アマニは信じられないように赤の魔法使いを見上げていました。
「本当に、モージャ……? 本当に、あたしをお嫁さんにしてくれるの……?」
「ゼ、ク? ナ、ワ、ノ、マ、ル、クダ」
と魔法使いが答え、早く通訳! とフルートたちがまたポチに迫ります。
「ワン、おまえは俺の妻になる約束だったんだから、どうして驚くんだ――って、驚くに決まってますよ! 赤さんは、ずっと結婚しない、って言い張っていたじゃないですか!」
とポチが言い、フルートたちは、あれはそういうことだったのか、とようやく理解しました。
まだ信じられずにいるアマニに、赤の魔法使いは話し続けました。見上げるアマニの目に、また涙が浮かんできます。
すると、魔法使いは赤いフードを後ろへ押しやりました。猫の目を細めて笑っている顔が現れます。
「モージャ!」
歓声を上げて飛びついてきたアマニを、魔法使いはしっかりと受け止めました。両腕の中に愛おしく抱きしめます――。
一同も思わず笑顔になりました。
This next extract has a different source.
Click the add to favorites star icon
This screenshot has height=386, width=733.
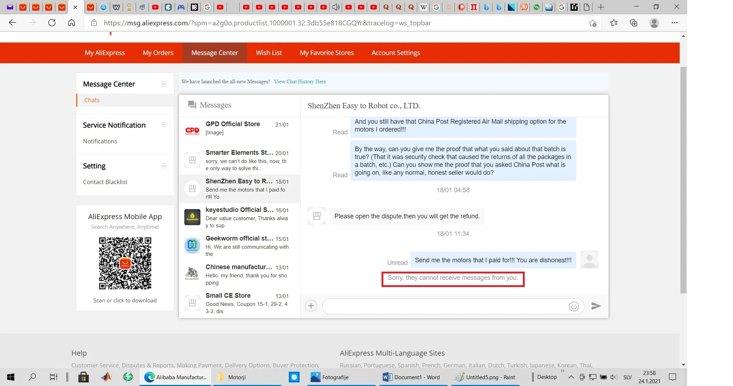(593, 23)
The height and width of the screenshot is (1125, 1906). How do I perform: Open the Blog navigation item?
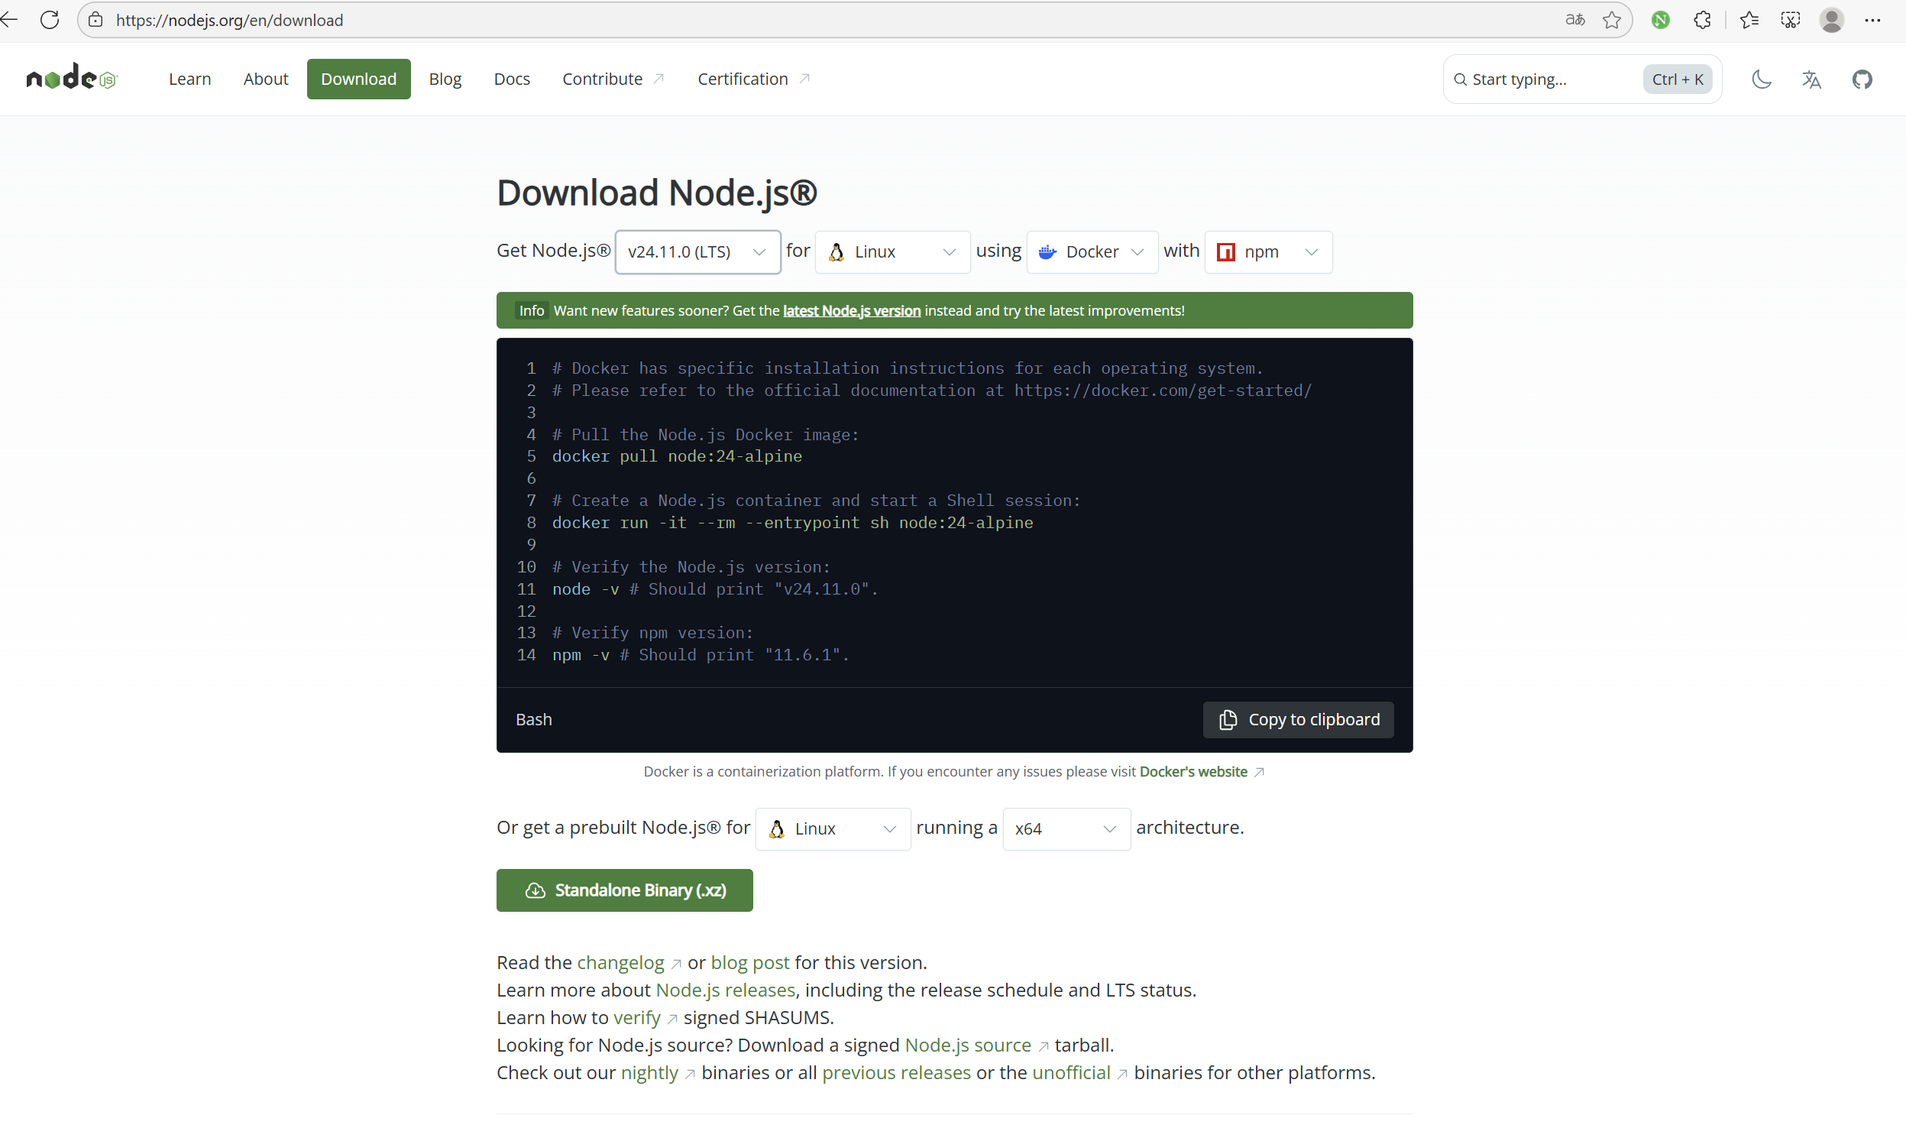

フルートがポチの隣にしゃがみ込んで尋ねます。
「今さら聞くまでもない気はするんだけどさ……赤さんは今、なんて言ったんだ?」
「ワン、いつまでも過去にこだわって、大切なものを失うわけにはいけない。おまえをロムドに連れていく、って」
ひゃっほう! とゼンとメールは大声を上げました。ポポロとルルも、きゃあ! と歓声を上げて抱き合います。
長老が赤の魔法使いとアマニに話しかけました。
「二人とも幸せになれ。そして、モージャの勤めが終わったら、またムパスコに戻ってくるといい。おまえの家は、いつまでも我々が守っていてやるから」
「シャ、ル」
と赤の魔法使いが言いました。長老に感謝をしたのです。その腕はまだアマニを大切に抱きしめています。
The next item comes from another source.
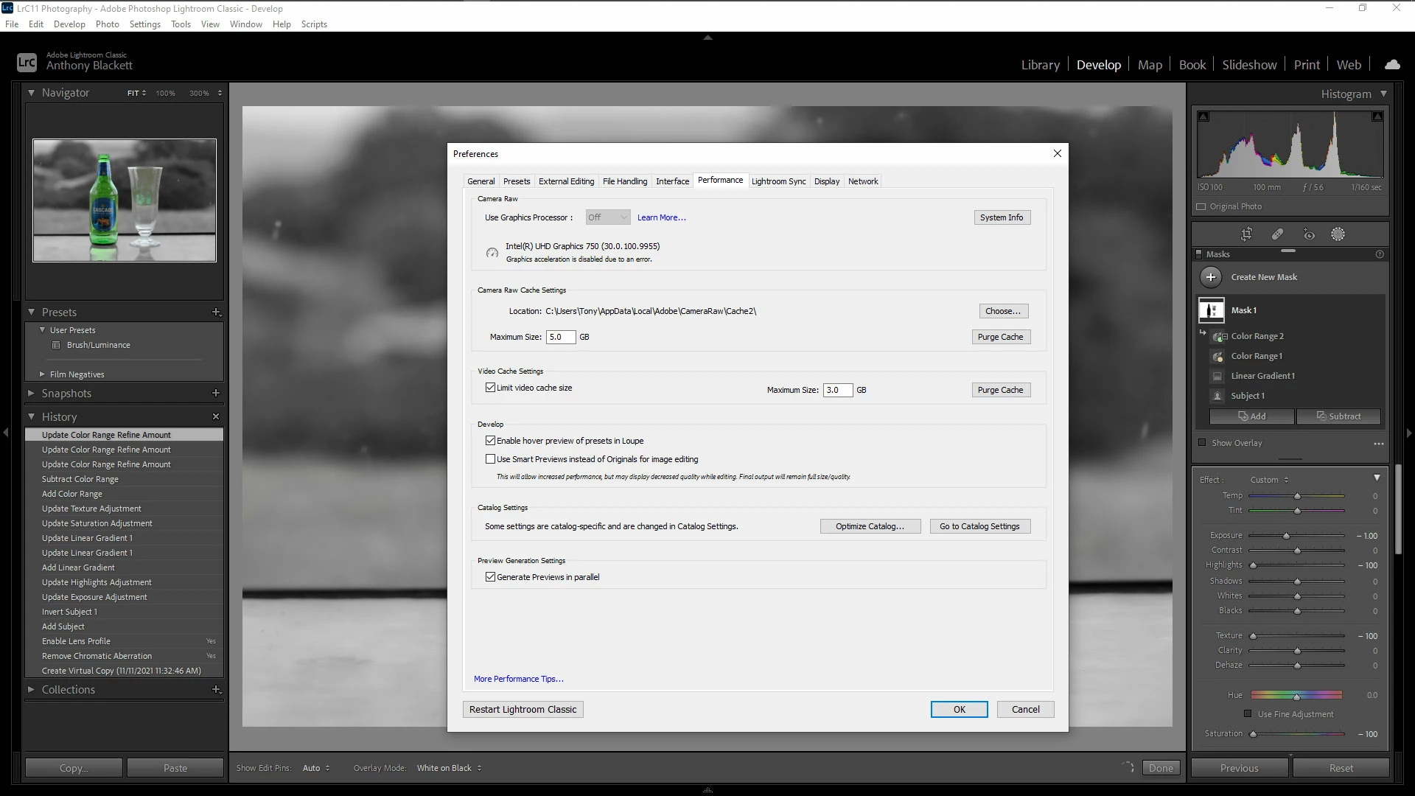The width and height of the screenshot is (1415, 796).
Task: Select the Red Eye Correction tool
Action: pos(1309,234)
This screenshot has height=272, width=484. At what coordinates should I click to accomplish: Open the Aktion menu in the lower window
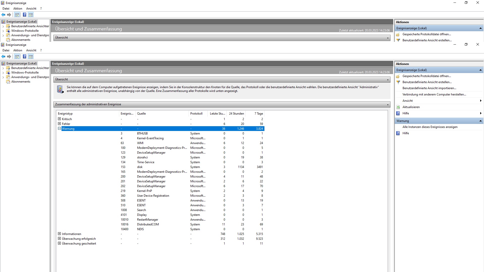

アマニに求婚した青年はしょげて、仲間の村人からなぐさめられていました。あきらめろ、モージャにかなうわけがない。おまえにはもっとふさわしい娘を見つけてやるから。そんな村人のことばも、今はまだ青年の心に届かないようでした。肩を落として立ち去っていきます……。
すると、赤の魔法使いがフルートを振り向きました。そのまま、視線を谷の上のほうへ向けます。出発を尋ねているのだ、とフルートは気がつきました。急いで立ち上がると、家の前にいた自分たちの馬を集めて、仲間たちに言います。
「それじゃ、行こう――。いろいろとお邪魔しました」
最後にムパスコの長老と村人に丁寧に頭を下げたのは、いかにもフルートらしいことでした。村人たちが笑顔になります。
「おまえたちがどこへ何をしに行くのか、我々は知らないが、気をつけて行きなさい。そして、モージャとアマニをよろしく頼む」
と長老は言いました。拳にした手を振って、村人と一緒に見送ってくれます。
「ゾ!」
赤の魔法使いの声と共に、彼らの姿はムパスコの中から消えていきました――。